My favourite podcast to keep up on the latest developments:
<http://en.wikipedia.org/wiki/Search_Engine_(radio_show)>

------
sunir
Having read fully the exceptionally well written legislative summary,

[http://www.parl.gc.ca/Content/LOP/LegislativeSummaries/41/1/...](http://www.parl.gc.ca/Content/LOP/LegislativeSummaries/41/1/c11-e.pdf)

I see now that they have made it illegal to break a digital lock ("technical
protection measure") in all circumstances because of the WIPO Internet
treaties. A previous version of bill made it only illegal to break a digital
lock to facilitate an infringement, which is a reasonable balance in my
opinion.

I'm not convinced of the argument that the WIPO Internet treaties a) matter
that much, b) say that.
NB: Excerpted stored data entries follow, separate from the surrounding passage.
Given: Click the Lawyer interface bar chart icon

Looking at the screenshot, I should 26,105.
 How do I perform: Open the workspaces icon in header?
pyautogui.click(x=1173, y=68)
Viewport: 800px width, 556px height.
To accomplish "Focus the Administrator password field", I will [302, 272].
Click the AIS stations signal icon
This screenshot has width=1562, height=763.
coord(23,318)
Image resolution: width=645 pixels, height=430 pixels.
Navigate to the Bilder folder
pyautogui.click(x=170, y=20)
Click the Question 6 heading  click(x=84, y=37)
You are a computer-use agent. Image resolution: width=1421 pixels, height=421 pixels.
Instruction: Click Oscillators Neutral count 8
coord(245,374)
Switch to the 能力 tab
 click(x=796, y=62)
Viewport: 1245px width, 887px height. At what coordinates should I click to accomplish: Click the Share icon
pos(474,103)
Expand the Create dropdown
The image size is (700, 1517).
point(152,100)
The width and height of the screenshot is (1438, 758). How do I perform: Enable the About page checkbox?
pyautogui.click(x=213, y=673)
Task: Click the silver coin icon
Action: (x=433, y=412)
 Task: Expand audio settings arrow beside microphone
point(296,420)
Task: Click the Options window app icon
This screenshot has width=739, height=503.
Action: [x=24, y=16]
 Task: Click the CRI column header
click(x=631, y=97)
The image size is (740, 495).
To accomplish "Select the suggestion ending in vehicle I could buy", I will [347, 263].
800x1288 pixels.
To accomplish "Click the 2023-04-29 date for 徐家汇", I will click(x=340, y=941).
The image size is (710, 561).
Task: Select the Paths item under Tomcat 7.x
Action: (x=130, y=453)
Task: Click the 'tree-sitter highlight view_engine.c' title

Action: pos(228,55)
The technical measures are only to protect a copyright
holders "rights", but if the copyright law of the land does not recognize a
right where such right limits fair dealing (which is identified in the WIPO
treaties), then there are no such rights to protect in the first place, and
therefore the technical measures clauses don't have standing.

Therefore, reverting to Bill C-60 would be the right thing to do.

Now to draft a letter to my MP and Senator.

------
click170
I feel like a big part of the reason this will pass in Canada is because they
don't have as many large tech companies vocally opposed to said bill.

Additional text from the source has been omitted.